Text for analysis:
==================================================

Up in my nest when the winds Δ Northward they do not do so in a whisper.
The hints of Spring have been incredibly unwelcome, because with them comes the knot in m my stomach that never leaves.
Not a day ever passes without the constant presence of my Onlies, and Fall – I won’t say the A word – is tough, of course, but there is at least a little peace between me and them.
It is so different with E2W.
Einstein’s birthday takes the constant pain and makes it unbearable. It never even rests. Not for a moment.
I’m doing the whole syncope thing again, and other than just some permanent brain damage, which would suck, I worry that I could fall wrong – because I fall hard, just pass out cold with nothing to brace the falls – but because I know both from the generalized accepted truism and very personal experience as well, that losing a parent with whom you have not made peace, despite whatever lack of Give A Shit you have when they’re alive completely sucks, and I don’t want any of my 3 Onlies to feel that, but with E2W especially, I can’t stand the thought of him feeling guilty or enduring any more pain than he has already endured. He has had it worse than the other two, and he is so good and so kind that I just cannot stand the thought of him feeling bad, or feeling like anything is unfinished.

==================================================

Extracted entries:
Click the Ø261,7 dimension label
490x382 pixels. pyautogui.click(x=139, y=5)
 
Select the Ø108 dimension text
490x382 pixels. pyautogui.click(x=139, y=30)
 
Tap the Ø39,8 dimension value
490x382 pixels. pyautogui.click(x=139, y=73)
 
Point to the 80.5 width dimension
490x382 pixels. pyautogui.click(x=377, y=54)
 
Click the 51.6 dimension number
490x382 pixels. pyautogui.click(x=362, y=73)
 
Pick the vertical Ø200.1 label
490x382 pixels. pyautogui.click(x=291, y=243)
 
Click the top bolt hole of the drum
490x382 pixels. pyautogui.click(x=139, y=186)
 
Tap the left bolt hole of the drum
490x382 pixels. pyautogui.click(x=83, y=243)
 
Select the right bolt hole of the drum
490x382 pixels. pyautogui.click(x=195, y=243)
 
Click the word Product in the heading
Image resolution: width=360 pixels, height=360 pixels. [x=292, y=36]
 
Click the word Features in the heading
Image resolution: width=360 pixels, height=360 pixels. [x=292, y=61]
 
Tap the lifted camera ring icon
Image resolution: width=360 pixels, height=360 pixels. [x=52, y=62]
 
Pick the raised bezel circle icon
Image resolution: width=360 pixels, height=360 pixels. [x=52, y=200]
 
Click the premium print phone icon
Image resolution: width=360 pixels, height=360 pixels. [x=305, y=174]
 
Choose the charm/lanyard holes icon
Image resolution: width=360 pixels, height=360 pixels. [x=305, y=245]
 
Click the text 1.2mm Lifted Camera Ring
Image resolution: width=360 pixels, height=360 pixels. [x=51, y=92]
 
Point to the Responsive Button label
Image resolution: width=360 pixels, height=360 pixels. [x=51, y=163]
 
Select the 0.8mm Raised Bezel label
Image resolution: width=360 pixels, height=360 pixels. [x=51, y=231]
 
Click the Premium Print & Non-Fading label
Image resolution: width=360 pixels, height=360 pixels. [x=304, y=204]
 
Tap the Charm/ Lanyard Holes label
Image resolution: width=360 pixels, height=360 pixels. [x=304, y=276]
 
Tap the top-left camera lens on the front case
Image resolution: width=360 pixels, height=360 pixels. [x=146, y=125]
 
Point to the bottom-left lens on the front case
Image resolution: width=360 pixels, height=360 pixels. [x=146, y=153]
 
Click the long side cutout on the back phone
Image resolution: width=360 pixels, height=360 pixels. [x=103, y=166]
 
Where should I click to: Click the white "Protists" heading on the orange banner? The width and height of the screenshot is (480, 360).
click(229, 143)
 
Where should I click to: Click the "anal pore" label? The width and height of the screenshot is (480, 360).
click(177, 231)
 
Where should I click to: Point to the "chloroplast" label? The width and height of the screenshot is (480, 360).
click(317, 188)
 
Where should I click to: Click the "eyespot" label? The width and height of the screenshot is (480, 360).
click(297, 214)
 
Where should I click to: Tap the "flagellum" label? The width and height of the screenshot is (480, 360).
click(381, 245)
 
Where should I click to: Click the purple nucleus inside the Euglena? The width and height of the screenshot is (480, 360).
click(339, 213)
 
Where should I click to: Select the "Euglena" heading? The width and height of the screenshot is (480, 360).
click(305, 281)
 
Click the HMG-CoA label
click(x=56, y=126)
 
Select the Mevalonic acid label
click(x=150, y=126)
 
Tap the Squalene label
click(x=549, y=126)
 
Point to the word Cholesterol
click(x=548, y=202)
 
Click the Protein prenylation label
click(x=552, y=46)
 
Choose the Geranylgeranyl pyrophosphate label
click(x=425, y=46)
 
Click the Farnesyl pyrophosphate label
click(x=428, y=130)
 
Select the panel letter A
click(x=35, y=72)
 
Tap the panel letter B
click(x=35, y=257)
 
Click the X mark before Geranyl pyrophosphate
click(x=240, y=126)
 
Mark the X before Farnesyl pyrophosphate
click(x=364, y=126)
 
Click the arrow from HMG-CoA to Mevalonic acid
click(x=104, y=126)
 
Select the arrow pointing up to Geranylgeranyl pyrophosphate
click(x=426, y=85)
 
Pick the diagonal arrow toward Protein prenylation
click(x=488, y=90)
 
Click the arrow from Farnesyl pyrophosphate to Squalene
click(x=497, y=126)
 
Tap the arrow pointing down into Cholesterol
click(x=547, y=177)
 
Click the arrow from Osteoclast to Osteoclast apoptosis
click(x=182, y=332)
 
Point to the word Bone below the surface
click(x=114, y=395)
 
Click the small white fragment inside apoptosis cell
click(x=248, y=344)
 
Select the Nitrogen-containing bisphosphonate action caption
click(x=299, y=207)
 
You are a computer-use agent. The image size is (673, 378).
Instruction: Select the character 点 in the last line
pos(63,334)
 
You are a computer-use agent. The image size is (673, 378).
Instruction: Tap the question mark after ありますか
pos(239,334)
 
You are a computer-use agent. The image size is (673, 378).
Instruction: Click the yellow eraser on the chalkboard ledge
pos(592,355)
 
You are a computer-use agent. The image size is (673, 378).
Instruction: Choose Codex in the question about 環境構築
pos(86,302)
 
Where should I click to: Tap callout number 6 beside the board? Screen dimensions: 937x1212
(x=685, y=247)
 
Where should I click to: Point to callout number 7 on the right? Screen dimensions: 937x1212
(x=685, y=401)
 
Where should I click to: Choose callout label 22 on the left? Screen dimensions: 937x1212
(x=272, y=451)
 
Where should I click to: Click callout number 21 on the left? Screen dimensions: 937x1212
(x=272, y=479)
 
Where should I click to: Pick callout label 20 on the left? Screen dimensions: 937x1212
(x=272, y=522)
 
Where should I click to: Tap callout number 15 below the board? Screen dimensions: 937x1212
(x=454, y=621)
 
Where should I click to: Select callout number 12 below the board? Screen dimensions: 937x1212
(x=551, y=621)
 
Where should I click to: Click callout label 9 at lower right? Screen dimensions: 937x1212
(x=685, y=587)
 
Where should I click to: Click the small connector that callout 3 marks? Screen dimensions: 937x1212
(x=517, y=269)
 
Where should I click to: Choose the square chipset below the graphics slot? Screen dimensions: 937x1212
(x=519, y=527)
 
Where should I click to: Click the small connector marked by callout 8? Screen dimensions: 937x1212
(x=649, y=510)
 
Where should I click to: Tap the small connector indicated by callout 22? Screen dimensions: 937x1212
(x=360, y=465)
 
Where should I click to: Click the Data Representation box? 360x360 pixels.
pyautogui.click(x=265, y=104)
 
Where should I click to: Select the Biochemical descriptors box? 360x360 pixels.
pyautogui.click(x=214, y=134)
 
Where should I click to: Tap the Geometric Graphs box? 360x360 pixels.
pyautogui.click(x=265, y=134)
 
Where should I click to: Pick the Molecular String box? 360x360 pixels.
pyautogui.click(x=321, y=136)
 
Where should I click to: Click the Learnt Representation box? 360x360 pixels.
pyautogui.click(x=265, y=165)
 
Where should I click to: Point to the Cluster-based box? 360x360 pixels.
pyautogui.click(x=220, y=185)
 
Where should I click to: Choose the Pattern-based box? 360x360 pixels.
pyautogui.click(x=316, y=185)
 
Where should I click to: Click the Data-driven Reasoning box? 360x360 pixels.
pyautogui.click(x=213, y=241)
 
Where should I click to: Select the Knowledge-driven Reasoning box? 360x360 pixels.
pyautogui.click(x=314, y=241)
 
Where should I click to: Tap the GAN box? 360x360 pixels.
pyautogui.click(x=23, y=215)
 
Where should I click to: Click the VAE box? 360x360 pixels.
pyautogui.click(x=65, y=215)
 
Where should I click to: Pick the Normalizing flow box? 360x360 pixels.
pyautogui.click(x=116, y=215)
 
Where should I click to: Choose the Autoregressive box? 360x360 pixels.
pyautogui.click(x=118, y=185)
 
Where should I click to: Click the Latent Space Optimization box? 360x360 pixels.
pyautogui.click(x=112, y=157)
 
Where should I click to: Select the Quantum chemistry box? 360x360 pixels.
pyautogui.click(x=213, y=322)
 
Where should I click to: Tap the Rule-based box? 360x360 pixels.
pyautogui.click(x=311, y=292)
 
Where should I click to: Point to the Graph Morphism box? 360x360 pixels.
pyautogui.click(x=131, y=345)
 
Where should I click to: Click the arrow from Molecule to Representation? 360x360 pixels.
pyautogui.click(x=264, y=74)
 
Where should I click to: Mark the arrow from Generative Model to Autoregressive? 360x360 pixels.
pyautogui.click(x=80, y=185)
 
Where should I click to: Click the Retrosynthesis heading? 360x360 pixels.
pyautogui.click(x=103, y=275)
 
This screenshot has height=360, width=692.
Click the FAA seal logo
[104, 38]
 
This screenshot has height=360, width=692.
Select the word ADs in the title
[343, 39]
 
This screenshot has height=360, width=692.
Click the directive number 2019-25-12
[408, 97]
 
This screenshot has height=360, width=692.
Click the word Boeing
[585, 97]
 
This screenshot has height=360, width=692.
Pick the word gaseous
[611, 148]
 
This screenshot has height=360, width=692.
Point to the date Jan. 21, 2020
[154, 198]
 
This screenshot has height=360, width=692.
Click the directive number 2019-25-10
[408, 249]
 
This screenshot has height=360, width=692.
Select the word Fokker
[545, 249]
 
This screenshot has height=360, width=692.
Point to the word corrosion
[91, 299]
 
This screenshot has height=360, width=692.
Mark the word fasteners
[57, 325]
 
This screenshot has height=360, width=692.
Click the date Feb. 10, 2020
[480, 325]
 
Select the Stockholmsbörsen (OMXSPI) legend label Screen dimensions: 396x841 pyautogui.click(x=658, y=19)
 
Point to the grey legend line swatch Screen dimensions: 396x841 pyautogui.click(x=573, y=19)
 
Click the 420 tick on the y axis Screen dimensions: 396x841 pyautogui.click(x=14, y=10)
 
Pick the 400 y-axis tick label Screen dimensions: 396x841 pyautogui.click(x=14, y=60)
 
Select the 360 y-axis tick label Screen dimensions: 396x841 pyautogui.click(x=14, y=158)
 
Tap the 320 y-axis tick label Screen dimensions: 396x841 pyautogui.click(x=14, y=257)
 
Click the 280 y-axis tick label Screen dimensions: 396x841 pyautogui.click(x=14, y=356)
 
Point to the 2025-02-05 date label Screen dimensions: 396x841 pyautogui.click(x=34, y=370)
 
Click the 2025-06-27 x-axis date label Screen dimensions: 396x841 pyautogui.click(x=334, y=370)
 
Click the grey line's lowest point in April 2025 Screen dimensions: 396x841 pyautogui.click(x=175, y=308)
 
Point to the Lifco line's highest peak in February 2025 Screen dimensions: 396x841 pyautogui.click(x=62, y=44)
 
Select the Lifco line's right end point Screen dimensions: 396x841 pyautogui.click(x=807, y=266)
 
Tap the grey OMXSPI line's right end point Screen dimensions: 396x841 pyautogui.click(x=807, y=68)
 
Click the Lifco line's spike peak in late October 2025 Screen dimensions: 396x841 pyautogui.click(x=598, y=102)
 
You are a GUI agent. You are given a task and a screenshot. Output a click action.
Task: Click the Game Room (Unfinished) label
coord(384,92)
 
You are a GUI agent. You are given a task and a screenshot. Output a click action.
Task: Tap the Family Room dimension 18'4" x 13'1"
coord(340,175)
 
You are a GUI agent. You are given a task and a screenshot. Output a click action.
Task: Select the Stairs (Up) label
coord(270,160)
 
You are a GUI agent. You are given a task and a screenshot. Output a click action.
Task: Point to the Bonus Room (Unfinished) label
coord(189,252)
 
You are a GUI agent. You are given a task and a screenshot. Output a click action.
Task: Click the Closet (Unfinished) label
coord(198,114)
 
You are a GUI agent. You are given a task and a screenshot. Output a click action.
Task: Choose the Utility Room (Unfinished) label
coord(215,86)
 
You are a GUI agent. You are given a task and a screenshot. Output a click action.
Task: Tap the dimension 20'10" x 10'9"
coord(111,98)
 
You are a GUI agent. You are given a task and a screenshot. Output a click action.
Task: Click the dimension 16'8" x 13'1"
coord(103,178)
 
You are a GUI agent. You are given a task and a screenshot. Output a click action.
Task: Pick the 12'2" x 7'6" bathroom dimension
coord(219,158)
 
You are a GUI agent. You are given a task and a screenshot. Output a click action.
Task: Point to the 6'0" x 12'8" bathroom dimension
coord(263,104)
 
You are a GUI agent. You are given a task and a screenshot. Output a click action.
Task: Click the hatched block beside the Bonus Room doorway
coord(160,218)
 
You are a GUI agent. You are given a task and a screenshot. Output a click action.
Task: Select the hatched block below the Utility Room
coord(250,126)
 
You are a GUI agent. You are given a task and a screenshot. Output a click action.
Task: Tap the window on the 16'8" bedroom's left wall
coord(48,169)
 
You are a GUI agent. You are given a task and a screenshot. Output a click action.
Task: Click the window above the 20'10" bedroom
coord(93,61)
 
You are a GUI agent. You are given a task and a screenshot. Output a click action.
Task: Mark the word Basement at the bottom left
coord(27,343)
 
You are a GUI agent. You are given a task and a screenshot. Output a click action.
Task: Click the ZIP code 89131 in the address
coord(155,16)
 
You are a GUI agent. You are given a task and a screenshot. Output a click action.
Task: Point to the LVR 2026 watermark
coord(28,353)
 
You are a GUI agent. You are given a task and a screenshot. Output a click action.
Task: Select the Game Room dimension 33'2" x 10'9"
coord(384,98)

==================================================

Condense the paragraph of the post above that begins "I’m doing the whole syncope thing again" into a short bulleted list that keeps its main facts.

- The writer is having syncope episodes again.
- Besides possible permanent brain damage, the worry is a bad fall, since the writer passes out cold with nothing to brace the fall.
- From common wisdom and personal experience, the writer knows that losing a parent you haven't made peace with is awful.
- The writer doesn't want any of the 3 Onlies to go through that.
- This matters most with E2W, who has had it worse than the other two and is very good and kind.
- The writer can't bear the thought of E2W feeling guilty, suffering more pain, or feeling that anything is unfinished.